I’d read rumours about how difficult Crimson Room was, and the way people talked it up almost made it into a horror game. Of course, the premise is quite simple. You awake in an unfamiliar room, locked in with no memory of how you got there. There’s no backstory, no character narrative, just you and a room full of possible solutions. The one downside to the room escape genre is the reliance on ‘click everything until stuff happens’, though anyone who had come from a background in early point and click adventure games would likely cut the gimmick some slack. Personally, I like the ‘click everything’ gimmick because it further emphasises the need to come to a solution and y’know…escape the room.
Other than the opening jingle and the final ending, there’s very little in the way of music in Crimson Room, drawing further prominence to the one sound effect you will come to know – that dreadful DUN-DUNNN when you come across a clue. Once you begin to exhaust all your options though, hearing that chime after clicking pixel by pixel over a damn mattress for fifteen minutes is incredibly satisfying.
The first time I played Crimson Room, I probably sat up late at night and stressed over my lack of puzzle solving ability. The rather poor English translation made it a little difficult to rationalise how to combine certain objects, not to mention the zero explanation of any of these objects. None of them carry any particular meaning, and only serve a purpose as a means to find another key object before finally cracking the doorknob off and escaping.
Or so you think.
Viridian Room is the follow up to Crimson Room and is actually a much better game, though not nearly as popular. Though this time you’re not alone, pull the light switch and you’ll find yourself in a small studio with a covered skeleton. I’d go further into it, but that would just spoil the cute little twist at the end. But I will say this – look into the hole where the doorknob was and have your mind blown. It’s a neat little trick that really made me wish there were more interwoven flash games like this still around.

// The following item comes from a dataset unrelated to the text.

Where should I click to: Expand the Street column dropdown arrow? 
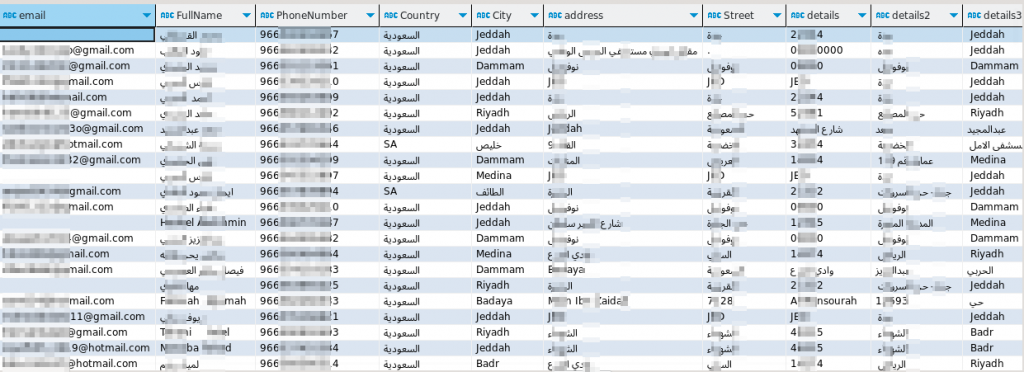coord(777,15)
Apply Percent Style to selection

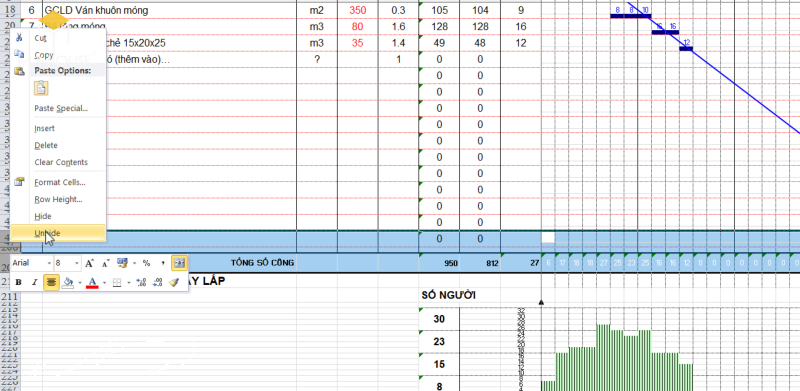146,263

I thought about all this because I realised that all I did this summer was binge watch Brooklyn Nine-Nine and farm more S++ soldiers in MGSV (oh, and not write…obviously). While there isn’t anything inherently wrong with that, it made me a little nostalgic for a time when my entertainment options were limited to what could feasibly load on a 56k modem before I ripped my hair out. Now if you’ll excuse me, I need to find a way to get Mikan Seijin working on a 64-bit PC.